WORK REQUIRED: Please find every line in the records that contains the word "screenshot" and copy each one. Matching is case-sensitive.

DATASET RECORDS:

_ _ _ _

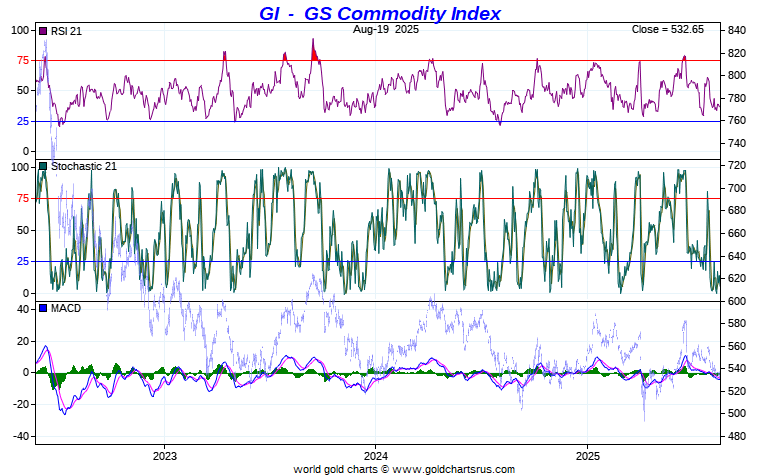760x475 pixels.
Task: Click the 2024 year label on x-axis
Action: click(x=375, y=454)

_ _ _ _

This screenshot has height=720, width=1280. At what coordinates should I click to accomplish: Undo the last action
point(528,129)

_ _ _ _

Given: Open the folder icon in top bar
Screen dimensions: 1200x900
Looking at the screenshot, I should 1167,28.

_ _ _ _

WRITTEN SOLUTION:
This screenshot has height=720, width=1280. At what coordinates should I click to accomplish: Undo the last action
Looking at the screenshot, I should 1167,28.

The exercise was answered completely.